After the Central Asian Revolt of 1916 and the Russian Revolution of 1917 the Provisional Government's authority in the region collapsed. Approximately 2,500 Russian settlers are thought to have been killed by the Kazakhs in the violence that followed in Jetisu, and this was followed by equally bloody reprisals against the nomadic population, led by the (all-Russian) workers' & soldiers' Soviets in Tashkent and Verny. Bolshevik control was reimposed in 1918-21 in a series of campaigns led by Mikhail Frunze, after whom the town of Pishpek in Jetisu was renamed.
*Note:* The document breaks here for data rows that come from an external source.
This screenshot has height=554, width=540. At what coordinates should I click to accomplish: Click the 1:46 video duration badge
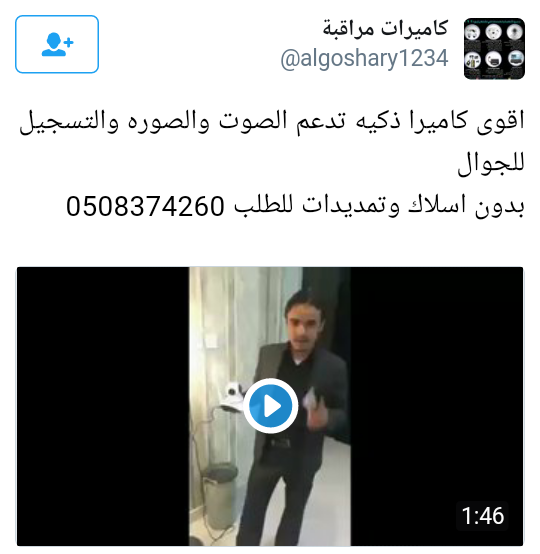coord(482,515)
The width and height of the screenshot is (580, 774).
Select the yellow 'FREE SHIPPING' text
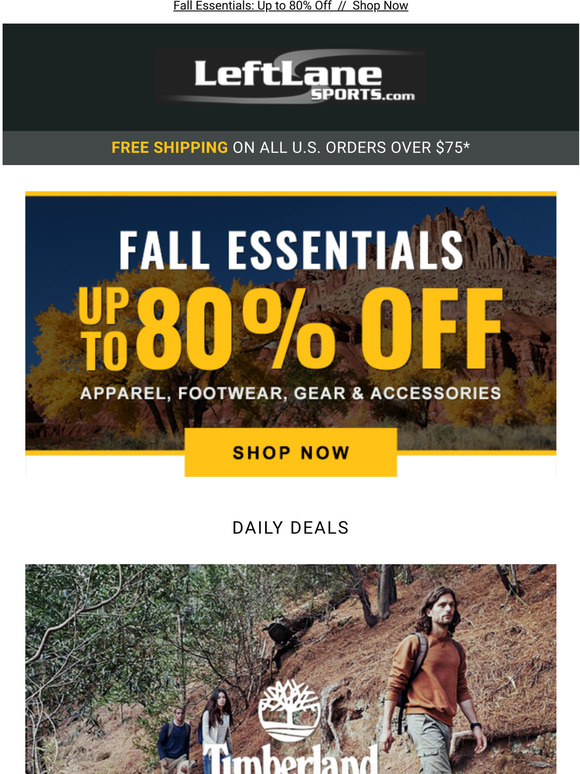point(169,148)
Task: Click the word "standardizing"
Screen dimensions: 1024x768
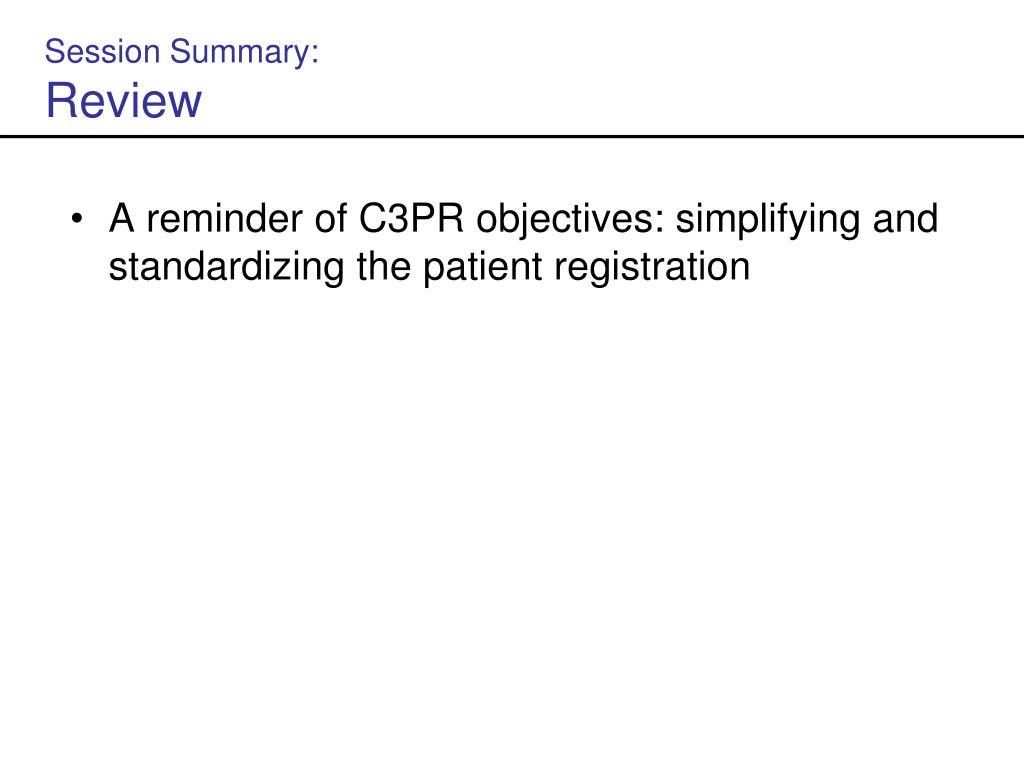Action: [x=227, y=268]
In 1924, Jetisu was incorporated in the southern portion of the new Kazakh ASSR by the new Soviet Union, and, in 1931, this was made a full Soviet Republic and nominally independent of Russia. In 1936 the Kyrgyz ASSR, which incorporated the southern portion of Jetisu, also became a Soviet Republic. In late 1991, both republics declared their independence from the Soviet Union, forming the new nations of Kazakhstan and Kyrgyzstan respectively.

==Derived names==
The name of Onsu County (Wensu) in nearby Aksu Prefecture, Xinjiang, China similarly means "ten water" in Uyghur and other Turkic languages- both names consist of a number followed by 'su' (river; water). The name 'Aksu' in nearby Aksu Prefecture is Turkic for 'white water'. Kizilsu, name of a river and of a nearby prefecture in Xinjiang, means "red water" (克孜勒苏河).